**About this exercise:**
Using the listing below, set down each line from the line containing "This screenshot has height=487, width=362." through the line containing "Given: Select the København", both ends included, exactly and with nothing added.

**Given entries:**
● ● ● ● ● ● ●

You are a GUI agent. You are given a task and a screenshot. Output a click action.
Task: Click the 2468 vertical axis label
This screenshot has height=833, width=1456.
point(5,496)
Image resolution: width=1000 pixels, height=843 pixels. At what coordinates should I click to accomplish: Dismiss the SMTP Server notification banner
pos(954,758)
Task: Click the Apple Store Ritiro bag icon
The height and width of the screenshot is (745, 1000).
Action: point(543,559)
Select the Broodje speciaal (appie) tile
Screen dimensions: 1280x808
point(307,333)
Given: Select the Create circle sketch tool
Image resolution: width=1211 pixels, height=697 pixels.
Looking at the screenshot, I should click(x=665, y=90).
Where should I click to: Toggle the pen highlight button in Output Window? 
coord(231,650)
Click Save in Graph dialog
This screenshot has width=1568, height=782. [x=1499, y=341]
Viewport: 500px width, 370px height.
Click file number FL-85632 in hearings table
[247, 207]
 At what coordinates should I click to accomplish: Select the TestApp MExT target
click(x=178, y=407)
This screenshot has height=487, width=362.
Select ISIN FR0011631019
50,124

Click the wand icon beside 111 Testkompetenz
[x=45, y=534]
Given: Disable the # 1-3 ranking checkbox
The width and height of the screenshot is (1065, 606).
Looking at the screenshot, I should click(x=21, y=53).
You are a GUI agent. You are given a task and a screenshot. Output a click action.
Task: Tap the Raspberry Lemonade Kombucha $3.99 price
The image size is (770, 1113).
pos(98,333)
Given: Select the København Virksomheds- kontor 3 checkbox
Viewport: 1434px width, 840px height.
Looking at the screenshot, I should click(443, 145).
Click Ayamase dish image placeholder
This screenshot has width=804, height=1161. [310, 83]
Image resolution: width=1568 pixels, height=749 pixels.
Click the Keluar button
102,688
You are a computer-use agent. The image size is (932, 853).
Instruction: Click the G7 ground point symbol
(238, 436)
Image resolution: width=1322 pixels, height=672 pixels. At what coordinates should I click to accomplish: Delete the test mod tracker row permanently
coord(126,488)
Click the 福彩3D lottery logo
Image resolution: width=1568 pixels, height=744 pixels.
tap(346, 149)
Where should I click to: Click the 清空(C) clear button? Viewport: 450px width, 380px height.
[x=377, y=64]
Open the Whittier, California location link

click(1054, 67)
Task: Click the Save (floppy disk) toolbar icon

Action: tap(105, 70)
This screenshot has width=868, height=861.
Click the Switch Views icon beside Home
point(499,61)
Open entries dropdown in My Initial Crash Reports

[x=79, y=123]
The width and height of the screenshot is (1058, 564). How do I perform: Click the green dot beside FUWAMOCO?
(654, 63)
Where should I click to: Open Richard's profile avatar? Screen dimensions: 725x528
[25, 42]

● ● ● ● ● ● ●

**Reply:**
This screenshot has height=487, width=362.
Select ISIN FR0011631019
50,124

Click the wand icon beside 111 Testkompetenz
[x=45, y=534]
Given: Disable the # 1-3 ranking checkbox
The width and height of the screenshot is (1065, 606).
Looking at the screenshot, I should click(x=21, y=53).
You are a GUI agent. You are given a task and a screenshot. Output a click action.
Task: Tap the Raspberry Lemonade Kombucha $3.99 price
The image size is (770, 1113).
pos(98,333)
Given: Select the København Virksomheds- kontor 3 checkbox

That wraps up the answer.